Pagado el óbolo, me despido de los que aún vagan por la ribera y no somos pocos los que accedemos a salir de esa geografía apática. Sepúlveda da el pase para abordar y conduce la barca por este Aqueronte arremolinado con astucia y valentía en los cuatro primeros cuentos.
En “Entre las llamas”, el autor nos hace habitar en la psique de un hombre al servicio de otros, mortificado por sus llamas internas y atizado por el sentido de una justicia draconiana, cuyos huesos podemos sentir calcinándose en la medida que nuestra empatía se hace ceniza.

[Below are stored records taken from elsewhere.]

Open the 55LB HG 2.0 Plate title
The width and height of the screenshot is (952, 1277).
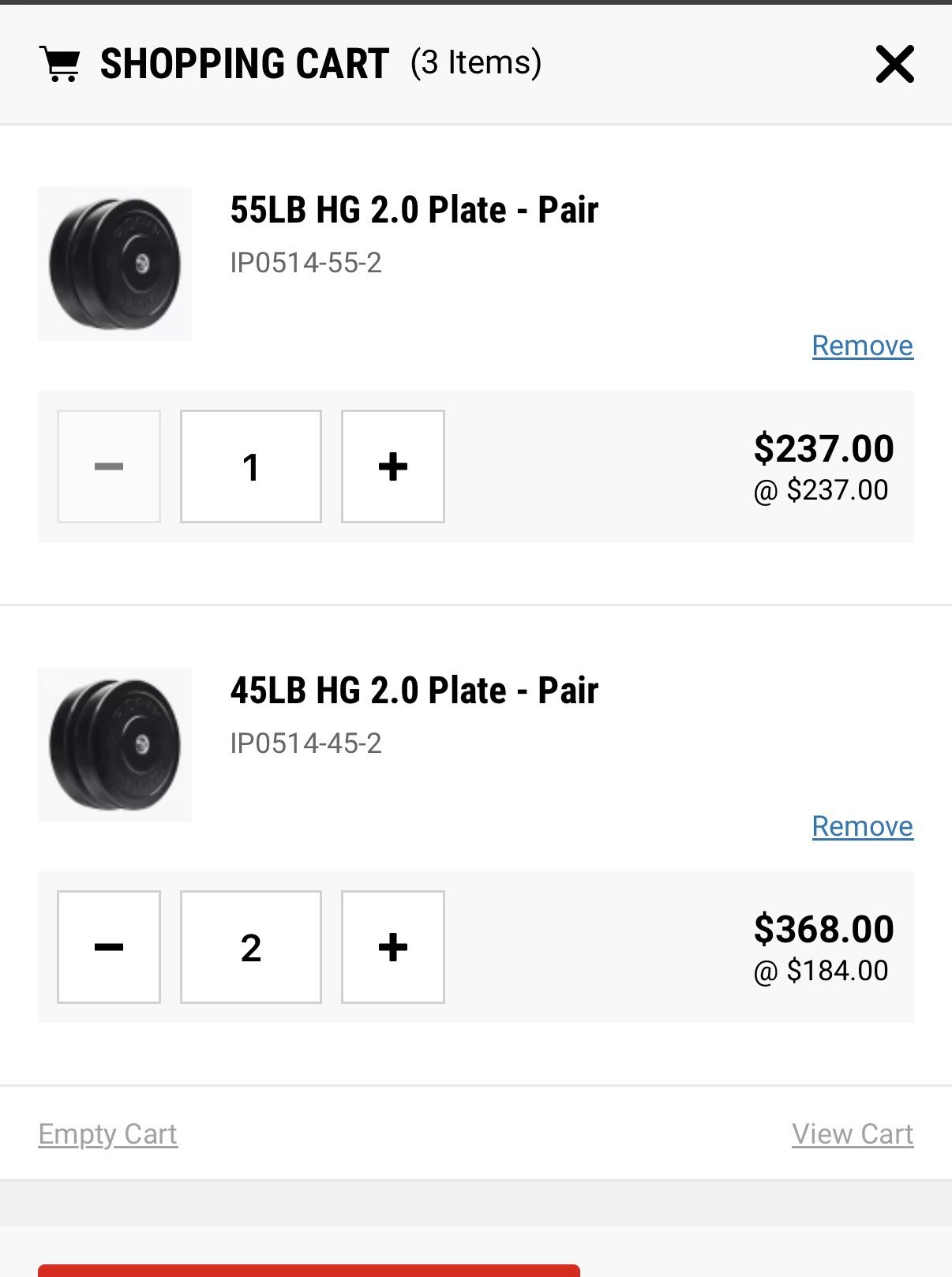[x=414, y=210]
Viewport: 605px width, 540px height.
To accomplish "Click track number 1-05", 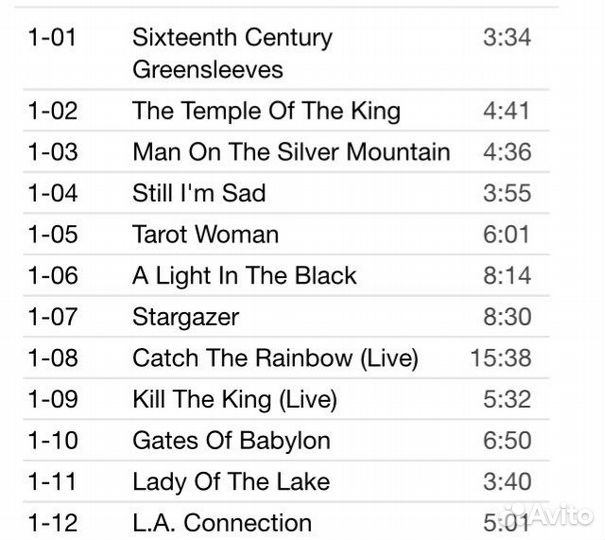I will [x=52, y=235].
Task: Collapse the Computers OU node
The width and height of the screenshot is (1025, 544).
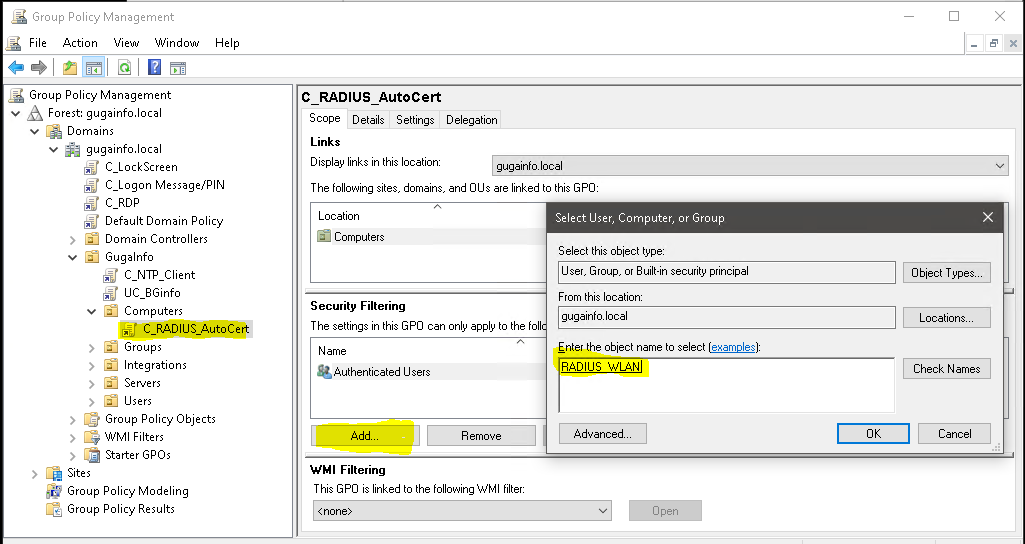Action: tap(92, 312)
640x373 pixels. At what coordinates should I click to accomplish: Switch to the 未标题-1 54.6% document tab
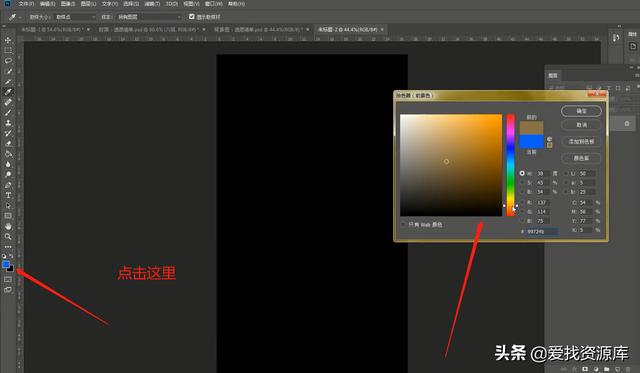point(56,30)
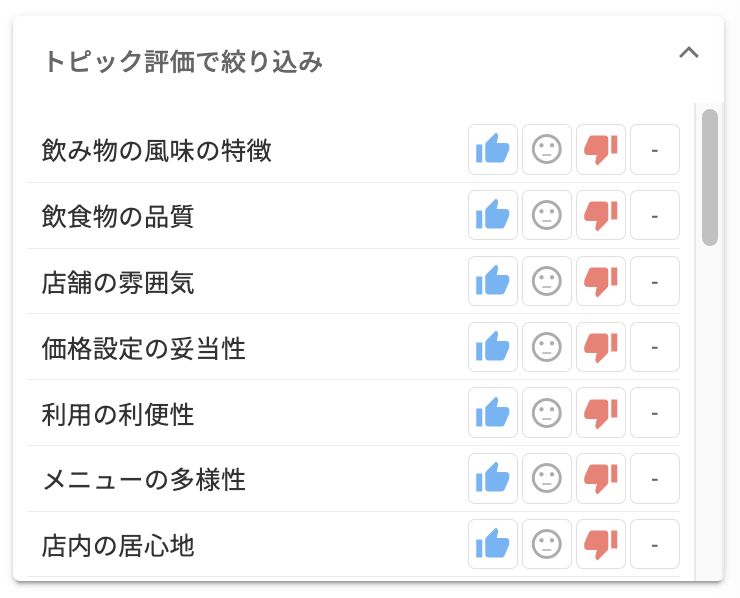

En “Última marea”, el llamado inequívoco de lo que existe más allá del delgadísimo velo que separa la realidad material del gran misterio, se transfigura y encarna en una serie de acciones que no escampan con tal de obtener la ansiada respuesta, no importando el costo.
En el relato “Los perros perdidos”, el terror colectivo se siente, vibra y desemboca en un grito de espanto por quién aúllan las bestias así pasen generaciones y, ya en “Taxidermia”, es imposible no escuchar con claridad los ecos de otros barqueros, más bien, capitanes de regios navíos y expertos en las lides del terror y lo ominoso: Bierce, H.P. Lovecraft, Poe y Stephen King, por nombrar algunos.
Y aún queda transitar por un buen trecho.
En los textos que siguen, Sepúlveda sorprende con un golpe de timón inclemente y delega el remo a quienes estamos a bordo, limitándose sólo a guiarnos. Con un registro de lenguaje que no escatima en el más mínimo detalle, hay que aceptar tal voto de confianza y es que es un hecho: no hay mapa ni astrolabio del que el autor dependa en su calidad de narrador; conoce el camino, lo recrea a ojos cerrados, sabe qué seres y fantasmas moran en este torrente.
Prueba de ello son las desgracias familiares, la culpa primigenia y la imposibilidad de escapar del destino, lo que brama furioso como un monstruo en “Otro funeral”; antes de poder siquiera celebrar el hecho de resultar ilesos frente a tan espantoso encuentro, el transitorio alivio se diluye ante la atrocidad de un escenario posapocalíptico en “Después”; y tal sentir aplastante, angustioso y desesperado irá en aumento, acompañándonos sin opción de resistirnos hasta el punto final de “Fátima”.
Los dos últimos relatos nos encuentran extenuados, abatidos; empapados de pies a cabeza en estas aguas negras, gélidas; tan verosímiles como abominables, y Sepúlveda, versado en afluentes atribulados y corrientes acongojadas, toma de vuelta el mando de la barca y no hay dudas del porqué: en “Salgamos a bailar” se vislumbra la ansiada orilla y es imposible no dejar algo de nuestras propias aguas salobres en ese río ya calmo, silente, redentor; y estando apostados en la ribera, en el cuento que cierra este libro, “En un pueblo chico”, el autor nos invita a un desembarco que bien vale toda la pena y la nostalgia de aceptar que hay heridas de infancia que cicatrizan a medias, mas con el consuelo de saber que en el único lugar donde no habita la muerte, es en la memoria.
Desde una nueva latitud, con la ropa algo húmeda y aún estremecida con el libro, escribo esto con una sensación de calidez. Desconozco si mi travesía será igual a la de otros, pero con total seguridad recomiendo leer esta obra, sin olvidar, la moneda bajo la lengua.